Make the analogy explicit, then land it fast. Point at the flock and say. "Watch a murmuration. Thousands of birds, no leader, no meetings, and they still turn as one. How? Every bird runs the same three simple rules, in real time." Then the bridge. "An AI-powered team works the same way. You can't put a manager over every person and every agent. So the coordination has to come from the strategy itself, simple enough that every human and every agent can act on it without asking." That is the setup for the next three slides. If the metaphor ever feels shaky, drop it and say the plain version out loud. When the team runs itself, the strategy is the manager. (Framing owed to Matt Ström-Awn.)
Reframe a cliché the room already believes. Culture usually wins because strategy is written to be filed, not used. But a strategy can be engineered to spread and to drive decisions on its own, and then it sets the culture. Two properties make that happen. Next slide.
The intellectual centrepiece, the framework you give the room to take home. Salience means the strategy guides a real decision today (clear and usable). Memeticity means it survives being passed around (frequent and accurate).
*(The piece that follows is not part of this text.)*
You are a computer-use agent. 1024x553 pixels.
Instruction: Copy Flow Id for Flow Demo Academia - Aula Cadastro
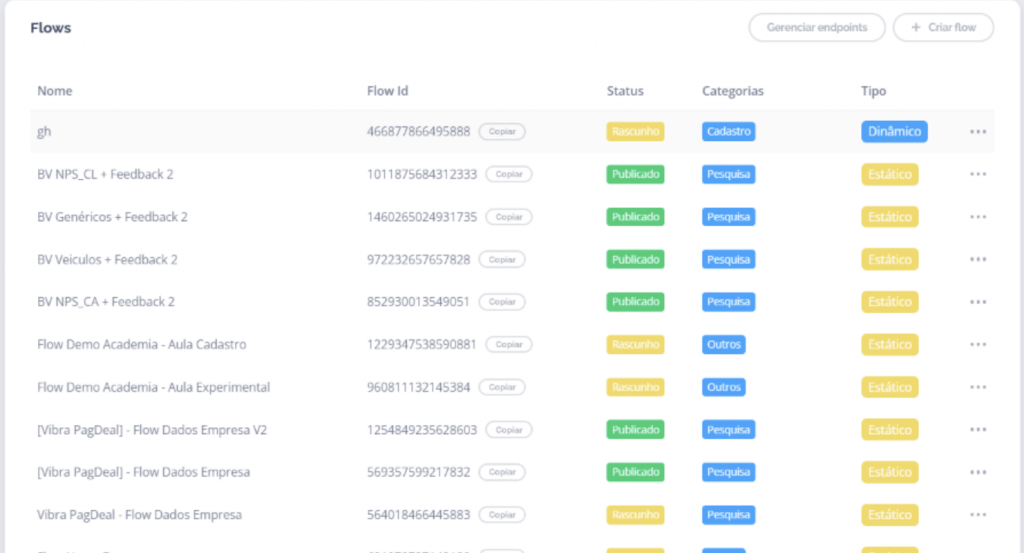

High/high is the only quadrant that runs a high-agency, AI-enabled team, because there are no managers to translate or enforce. The other three all need management to work. Amazon's "two-pizza team" lives top-right. Most corporate strategy dies bottom-left. Your AI org needs top-right or it won't coordinate.
Make it practical. These are the levers a CMO now pulls. The new craft is writing rules a human-and-machine team can run without you in the room. Small, so it fits in working memory. Reasoned, so it self-corrects when reality drifts. Testable, the way Southwest asks "does this make us THE low-fare airline?", a checksum anyone or any agent can apply. Repeated, so it's the default answer when no one knows what to do. This is governance for autonomy, and it's now core CMO work.
Bring it back to them personally. The biggest lever a marketing leader now pulls is not a campaign. It's the operating system the campaigns run on, the rules, the guardrails, the measurement, who holds judgement. Execution is more and more the machine's job. Design is more and more yours. The CMOs who get this stop being the bottleneck and become the multiplier.
Create urgency without hype. This isn't "AI is the future". A redesigned org compounds. It learns and improves on a faster clock, so a lead taken now is hard to close later. The window to be early is roughly the next two years. After that you're not gaining advantage, you're paying off debt. The cost of waiting isn't standing still. It's falling behind a curve that's bending up.
Close on the agenda's own question, answered. The room came in asking "CMOs vs AI-driven decision systems", as if it's a fight. It isn't. The winner is the leader who designs the system the decisions run inside. Build the org your competitors are still only talking about. Then open the Q&A, and if it's useful, "come find me, this is exactly the work we do at Skella & Co." Thank them warmly.